[TASK TO COMPLETE]:
The lines to be copied are those below that contain "computer".

[STUDY MATERIAL]:
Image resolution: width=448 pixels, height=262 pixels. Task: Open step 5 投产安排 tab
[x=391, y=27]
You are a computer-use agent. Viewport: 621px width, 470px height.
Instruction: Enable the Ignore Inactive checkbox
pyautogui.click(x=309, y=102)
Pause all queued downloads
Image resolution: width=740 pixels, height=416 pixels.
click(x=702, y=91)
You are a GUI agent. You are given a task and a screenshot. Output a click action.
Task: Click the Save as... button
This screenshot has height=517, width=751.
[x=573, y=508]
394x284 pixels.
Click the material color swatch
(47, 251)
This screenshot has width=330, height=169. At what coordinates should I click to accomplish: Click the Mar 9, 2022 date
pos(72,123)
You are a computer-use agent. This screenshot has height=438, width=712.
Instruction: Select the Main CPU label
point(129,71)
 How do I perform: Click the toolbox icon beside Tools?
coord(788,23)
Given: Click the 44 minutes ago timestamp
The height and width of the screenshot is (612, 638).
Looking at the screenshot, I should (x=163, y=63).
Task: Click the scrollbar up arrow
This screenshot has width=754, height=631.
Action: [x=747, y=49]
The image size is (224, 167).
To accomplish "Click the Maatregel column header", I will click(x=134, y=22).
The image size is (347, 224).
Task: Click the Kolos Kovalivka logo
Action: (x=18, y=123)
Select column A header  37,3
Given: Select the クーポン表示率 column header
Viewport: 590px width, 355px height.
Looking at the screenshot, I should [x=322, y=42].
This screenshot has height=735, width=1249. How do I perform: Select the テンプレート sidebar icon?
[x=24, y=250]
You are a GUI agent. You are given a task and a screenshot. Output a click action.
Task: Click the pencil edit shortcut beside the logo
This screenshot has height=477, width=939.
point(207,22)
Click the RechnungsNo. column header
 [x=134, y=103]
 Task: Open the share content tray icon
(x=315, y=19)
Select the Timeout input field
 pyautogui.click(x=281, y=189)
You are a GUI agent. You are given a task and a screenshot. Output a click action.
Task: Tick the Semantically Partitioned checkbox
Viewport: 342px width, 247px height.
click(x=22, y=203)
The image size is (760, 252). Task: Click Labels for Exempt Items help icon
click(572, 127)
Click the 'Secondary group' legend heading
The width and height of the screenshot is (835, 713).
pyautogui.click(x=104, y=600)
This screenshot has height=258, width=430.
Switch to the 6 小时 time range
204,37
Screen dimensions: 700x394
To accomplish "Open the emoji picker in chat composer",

[ANSWER SPACE]:
You are a computer-use agent. Viewport: 621px width, 470px height.
You are a computer-use agent. This screenshot has height=438, width=712.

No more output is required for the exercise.